[Record excerpts]
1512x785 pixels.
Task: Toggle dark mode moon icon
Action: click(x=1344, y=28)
==
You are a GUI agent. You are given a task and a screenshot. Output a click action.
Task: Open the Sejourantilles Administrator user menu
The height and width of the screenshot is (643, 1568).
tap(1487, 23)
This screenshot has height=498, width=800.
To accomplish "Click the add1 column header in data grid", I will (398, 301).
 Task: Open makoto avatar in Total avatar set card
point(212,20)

[Task instructions]
Please copy, exactly as written, every line in the listing above from the line with "You are a GUI" up to and including the line with "This screenshot has height=498, width=800.".

[Answer to the exercise]
You are a GUI agent. You are given a task and a screenshot. Output a click action.
Task: Open the Sejourantilles Administrator user menu
The height and width of the screenshot is (643, 1568).
tap(1487, 23)
This screenshot has height=498, width=800.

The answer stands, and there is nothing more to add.